Il est surprenant que les États-Unis ne parviennent pas à convaincre Netanyahou de livrer des fournitures urgentes à Jabalia et au reste du nord de la bande de Gaza. Dans une faible tentative de faire preuve de fermeté, le département d’État et le Pentagone ont envoyé une lettre à Israël lui donnant 30 jours pour assurer l’acheminement de l’aide humanitaire dans le nord de la bande de Gaza. Jusqu’à présent, Netanyahou a accueilli cette lettre avec dédain.

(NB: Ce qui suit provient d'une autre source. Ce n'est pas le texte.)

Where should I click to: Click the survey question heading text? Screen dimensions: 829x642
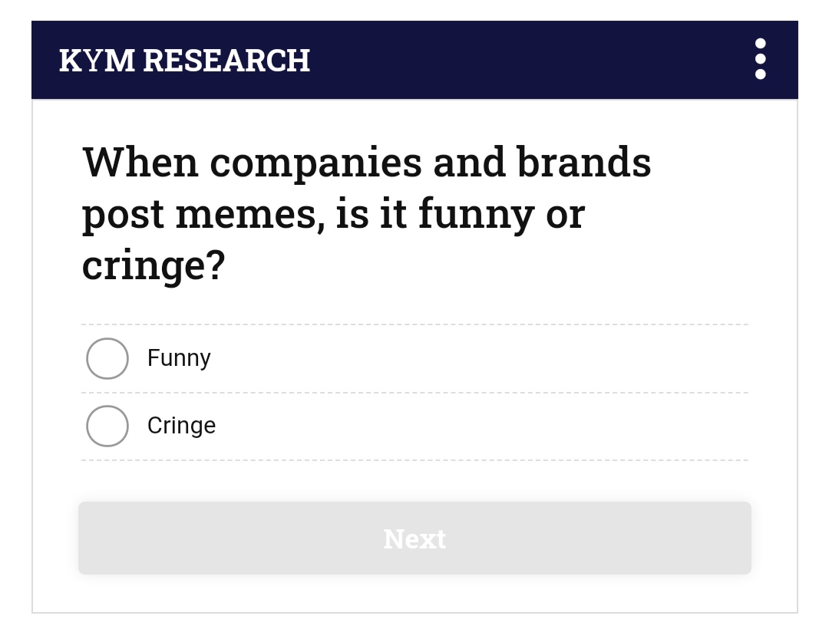[366, 212]
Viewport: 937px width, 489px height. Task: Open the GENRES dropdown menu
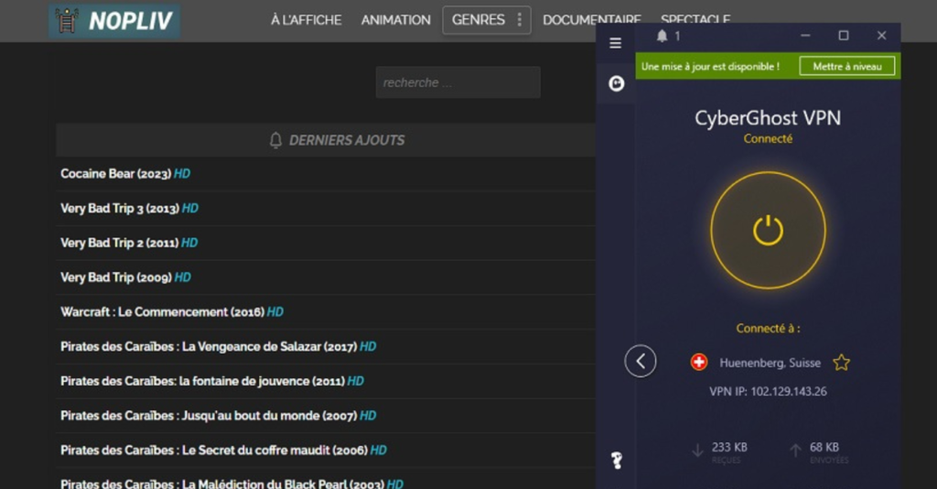[478, 20]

Le fait qu’Israël commette des crimes de guerre à Jabalia est incontestable. Pourtant, Blinken, qui a mis en garde Israël contre la violation des lois américaines, semble hésiter à transformer ces avertissements en actes concrets.

Le fait est que les États-Unis et d’autres pays occidentaux continuent de fournir des armes à Israël malgré l’accumulation de preuves que des crimes de guerre sont commis à Gaza, ce qui a rendu le droit international, les conventions de Genève et le droit humanitaire international obsolètes. La politique de deux poids deux mesures appliquée est éhontée.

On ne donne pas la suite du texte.